Requirement »
Nothing before the line containing "Viewport: 706px width, 1568px" should appear; please restate that line and every later line word for word through the end of the listing.

Records for this exercise »
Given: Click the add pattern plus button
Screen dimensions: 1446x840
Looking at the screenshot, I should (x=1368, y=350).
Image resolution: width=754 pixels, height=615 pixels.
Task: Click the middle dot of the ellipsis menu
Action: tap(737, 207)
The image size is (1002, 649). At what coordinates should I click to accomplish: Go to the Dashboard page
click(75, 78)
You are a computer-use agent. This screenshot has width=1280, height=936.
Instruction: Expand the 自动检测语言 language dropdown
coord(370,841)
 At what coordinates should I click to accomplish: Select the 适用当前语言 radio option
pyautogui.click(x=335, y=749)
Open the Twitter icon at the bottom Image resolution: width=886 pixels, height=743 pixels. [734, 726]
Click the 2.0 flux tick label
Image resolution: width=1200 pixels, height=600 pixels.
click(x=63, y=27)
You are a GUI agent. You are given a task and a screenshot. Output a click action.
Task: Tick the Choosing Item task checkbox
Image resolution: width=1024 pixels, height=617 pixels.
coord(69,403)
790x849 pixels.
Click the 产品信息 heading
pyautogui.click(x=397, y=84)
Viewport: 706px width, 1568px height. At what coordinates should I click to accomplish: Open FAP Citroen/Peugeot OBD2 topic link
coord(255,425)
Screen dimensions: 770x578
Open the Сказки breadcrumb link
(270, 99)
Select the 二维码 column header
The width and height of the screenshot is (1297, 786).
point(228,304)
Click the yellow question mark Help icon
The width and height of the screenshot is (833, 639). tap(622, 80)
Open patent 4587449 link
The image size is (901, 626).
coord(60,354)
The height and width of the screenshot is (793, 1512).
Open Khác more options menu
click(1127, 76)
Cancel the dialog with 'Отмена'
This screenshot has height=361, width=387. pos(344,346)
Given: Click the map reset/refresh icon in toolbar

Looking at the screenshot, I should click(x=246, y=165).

Solution to this problem »
Viewport: 706px width, 1568px height. At what coordinates should I click to accomplish: Open FAP Citroen/Peugeot OBD2 topic link
coord(255,425)
Screen dimensions: 770x578
Open the Сказки breadcrumb link
(270, 99)
Select the 二维码 column header
The width and height of the screenshot is (1297, 786).
point(228,304)
Click the yellow question mark Help icon
The width and height of the screenshot is (833, 639). tap(622, 80)
Open patent 4587449 link
The image size is (901, 626).
coord(60,354)
The height and width of the screenshot is (793, 1512).
Open Khác more options menu
click(1127, 76)
Cancel the dialog with 'Отмена'
This screenshot has height=361, width=387. pos(344,346)
Given: Click the map reset/refresh icon in toolbar

Looking at the screenshot, I should click(x=246, y=165).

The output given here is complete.